A teenager with atopic dermatitis
Name: Oliver
Age: 16 years
History: Oliver has had dermatitis for most of his life. He has required medication from the time that his skin condition was first diagnosed when he was a baby.

At the age of 9, Oliver developed asthma, which his mother also has. Oliver's asthma has increased in severity to the point that he has been hospitalised twice with bad asthma attacks. He has never attended hospital with his dermatitis but he is very self- conscious about it since it occurs on his face, the side of his neck, his wrists and ankles, and the flexures of his elbows and knees. It is very visible, especially during a flare-up, and he is particularly embarrassed when he goes swimming with his friends.

Adolescents are often extremely self-conscious, even without a condition such as dermatitis, and they also have a strong need to be accepted by their peer group. Adolescence is a period of sexual and emotional exploration that lays the foundations for adult behaviour. Since dermatitis (and some of the treaments that may be used for it) affects physical appearance, physical and emotional performance, and sexual attractiveness, it can have profound long-term consequences.

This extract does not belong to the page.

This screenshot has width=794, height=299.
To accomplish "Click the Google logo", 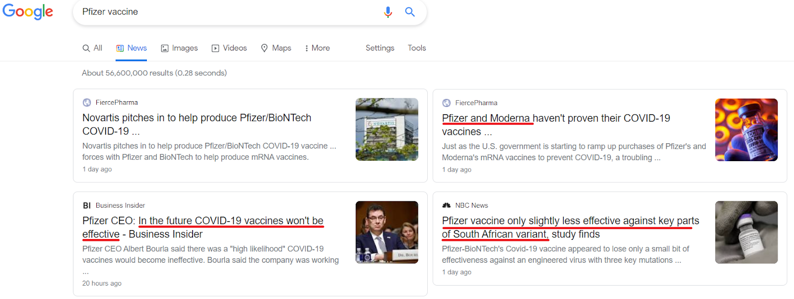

Oliver is interested in cars and would like to be a mechanic when he leaves school. The school careers advisor points out that the oil and grease is likely to exacerbate his dermatitis or to cause irritant contact dermatitis (which anyone who has had atopic dermatitis is more susceptible to). He suggests that Oliver should think about an alternative career.
Diagnosis: Oliver goes to his doctor for advice. He diagnosed Oliver as having atopic dermatitis many years ago, and Oliver is now consulting him for a discussion about his prognosis.
Management: Oliver has been managing his dermatitis with the occasional use of topical steroids and with regular use of emollients, for many years. But the doctor discovers that, now that Oliver is old enough to take over control of his treatment from his mother, he is not using the topical steroids appropriately. His mother had been told to reserve their use for flare-ups and to only apply them to the face and neck when Oliver had a particularly severe rash. However, Oliver tends to use them liberally on his face whenever he thinks that a rash is developing. This is because he is desperate to prevent any severity of rash from developing on his face. The doctor spends some time re-educating Oliver on the use of topical steroids. He explains that topical steroids may thin the skin on Oliver's face and cause cosmetic problems that may never go away. He cautions him not to use them so much. But he can offer no solution to Oliver's social problems, beyond the recommendation for counselling with a psychologist if Oliver feels really unhappy.
Prognosis: Oliver's doctor tells him that his condition will probably continue to improve, but that he may still have atopic dermatitis in adult life. He has predisposing factors for this (family history of atopy and personal history of asthma). He is also, like our other patients, at greater risk of getting irritant contact dermatitis than people who have not had atopic dermatitis.